_Assigned task:_
The whole listing, repeated exactly, is what this task asks for.

*** Opening of Supplied entries ***

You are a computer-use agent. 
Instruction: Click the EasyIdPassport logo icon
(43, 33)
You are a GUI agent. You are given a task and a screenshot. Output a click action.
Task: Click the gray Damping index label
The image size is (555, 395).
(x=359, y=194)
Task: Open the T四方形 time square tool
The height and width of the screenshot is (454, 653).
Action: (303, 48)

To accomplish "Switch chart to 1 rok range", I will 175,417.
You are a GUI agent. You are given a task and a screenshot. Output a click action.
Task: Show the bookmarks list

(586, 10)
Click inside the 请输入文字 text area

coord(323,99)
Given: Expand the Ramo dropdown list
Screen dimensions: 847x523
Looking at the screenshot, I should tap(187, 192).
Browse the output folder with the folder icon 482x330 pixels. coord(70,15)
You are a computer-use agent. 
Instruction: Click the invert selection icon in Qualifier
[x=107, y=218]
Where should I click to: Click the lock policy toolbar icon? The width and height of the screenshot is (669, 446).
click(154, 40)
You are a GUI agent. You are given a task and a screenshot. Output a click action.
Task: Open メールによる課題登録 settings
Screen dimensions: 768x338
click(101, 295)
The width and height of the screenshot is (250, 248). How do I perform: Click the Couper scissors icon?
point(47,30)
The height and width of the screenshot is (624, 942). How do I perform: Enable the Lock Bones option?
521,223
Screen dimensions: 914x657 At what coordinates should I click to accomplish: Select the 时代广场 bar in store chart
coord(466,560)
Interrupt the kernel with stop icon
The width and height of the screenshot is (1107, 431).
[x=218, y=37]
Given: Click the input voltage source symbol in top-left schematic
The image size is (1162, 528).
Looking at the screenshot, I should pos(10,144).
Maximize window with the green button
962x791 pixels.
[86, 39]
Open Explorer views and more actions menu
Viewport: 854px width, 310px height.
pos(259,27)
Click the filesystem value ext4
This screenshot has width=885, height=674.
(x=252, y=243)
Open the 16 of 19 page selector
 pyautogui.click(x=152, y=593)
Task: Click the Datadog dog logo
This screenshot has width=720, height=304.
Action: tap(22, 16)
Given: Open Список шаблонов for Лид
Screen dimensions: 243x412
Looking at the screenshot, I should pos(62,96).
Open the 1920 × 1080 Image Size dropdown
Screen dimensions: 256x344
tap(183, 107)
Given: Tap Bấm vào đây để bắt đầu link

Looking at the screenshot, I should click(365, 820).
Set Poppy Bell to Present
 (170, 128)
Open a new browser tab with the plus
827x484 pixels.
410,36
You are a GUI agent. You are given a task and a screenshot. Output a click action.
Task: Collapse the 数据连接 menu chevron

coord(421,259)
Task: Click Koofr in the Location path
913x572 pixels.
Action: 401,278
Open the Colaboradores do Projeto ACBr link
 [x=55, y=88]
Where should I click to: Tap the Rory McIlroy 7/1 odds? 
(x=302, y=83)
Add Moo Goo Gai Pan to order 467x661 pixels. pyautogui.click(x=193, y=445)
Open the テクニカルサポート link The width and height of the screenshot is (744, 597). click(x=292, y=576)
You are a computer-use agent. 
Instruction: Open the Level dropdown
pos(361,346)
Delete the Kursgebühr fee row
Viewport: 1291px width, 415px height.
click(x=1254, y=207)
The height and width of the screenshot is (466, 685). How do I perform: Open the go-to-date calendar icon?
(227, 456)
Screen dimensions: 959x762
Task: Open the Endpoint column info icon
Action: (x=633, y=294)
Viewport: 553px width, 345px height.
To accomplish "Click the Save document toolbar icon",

*** Close of Supplied entries ***

_Solution to this exercise:_
You are a computer-use agent. 
Instruction: Click the EasyIdPassport logo icon
(43, 33)
You are a GUI agent. You are given a task and a screenshot. Output a click action.
Task: Click the gray Damping index label
The image size is (555, 395).
(x=359, y=194)
Task: Open the T四方形 time square tool
The height and width of the screenshot is (454, 653).
Action: (303, 48)

To accomplish "Switch chart to 1 rok range", I will 175,417.
You are a GUI agent. You are given a task and a screenshot. Output a click action.
Task: Show the bookmarks list

(586, 10)
Click inside the 请输入文字 text area

coord(323,99)
Given: Expand the Ramo dropdown list
Screen dimensions: 847x523
Looking at the screenshot, I should tap(187, 192).
Browse the output folder with the folder icon 482x330 pixels. coord(70,15)
You are a computer-use agent. 
Instruction: Click the invert selection icon in Qualifier
[x=107, y=218]
Where should I click to: Click the lock policy toolbar icon? The width and height of the screenshot is (669, 446).
click(154, 40)
You are a GUI agent. You are given a task and a screenshot. Output a click action.
Task: Open メールによる課題登録 settings
Screen dimensions: 768x338
click(101, 295)
The width and height of the screenshot is (250, 248). How do I perform: Click the Couper scissors icon?
point(47,30)
The height and width of the screenshot is (624, 942). How do I perform: Enable the Lock Bones option?
521,223
Screen dimensions: 914x657 At what coordinates should I click to accomplish: Select the 时代广场 bar in store chart
coord(466,560)
Interrupt the kernel with stop icon
The width and height of the screenshot is (1107, 431).
[x=218, y=37]
Given: Click the input voltage source symbol in top-left schematic
The image size is (1162, 528).
Looking at the screenshot, I should pos(10,144).
Maximize window with the green button
962x791 pixels.
[86, 39]
Open Explorer views and more actions menu
Viewport: 854px width, 310px height.
pos(259,27)
Click the filesystem value ext4
This screenshot has width=885, height=674.
(x=252, y=243)
Open the 16 of 19 page selector
 pyautogui.click(x=152, y=593)
Task: Click the Datadog dog logo
This screenshot has width=720, height=304.
Action: tap(22, 16)
Given: Open Список шаблонов for Лид
Screen dimensions: 243x412
Looking at the screenshot, I should pos(62,96).
Open the 1920 × 1080 Image Size dropdown
Screen dimensions: 256x344
tap(183, 107)
Given: Tap Bấm vào đây để bắt đầu link

Looking at the screenshot, I should click(365, 820).
Set Poppy Bell to Present
 (170, 128)
Open a new browser tab with the plus
827x484 pixels.
410,36
You are a GUI agent. You are given a task and a screenshot. Output a click action.
Task: Collapse the 数据连接 menu chevron

coord(421,259)
Task: Click Koofr in the Location path
913x572 pixels.
Action: 401,278
Open the Colaboradores do Projeto ACBr link
 [x=55, y=88]
Where should I click to: Tap the Rory McIlroy 7/1 odds? 
(x=302, y=83)
Add Moo Goo Gai Pan to order 467x661 pixels. pyautogui.click(x=193, y=445)
Open the テクニカルサポート link The width and height of the screenshot is (744, 597). click(x=292, y=576)
You are a computer-use agent. 
Instruction: Open the Level dropdown
pos(361,346)
Delete the Kursgebühr fee row
Viewport: 1291px width, 415px height.
click(x=1254, y=207)
The height and width of the screenshot is (466, 685). How do I perform: Open the go-to-date calendar icon?
(227, 456)
Screen dimensions: 959x762
Task: Open the Endpoint column info icon
Action: (x=633, y=294)
Viewport: 553px width, 345px height.
To accomplish "Click the Save document toolbar icon",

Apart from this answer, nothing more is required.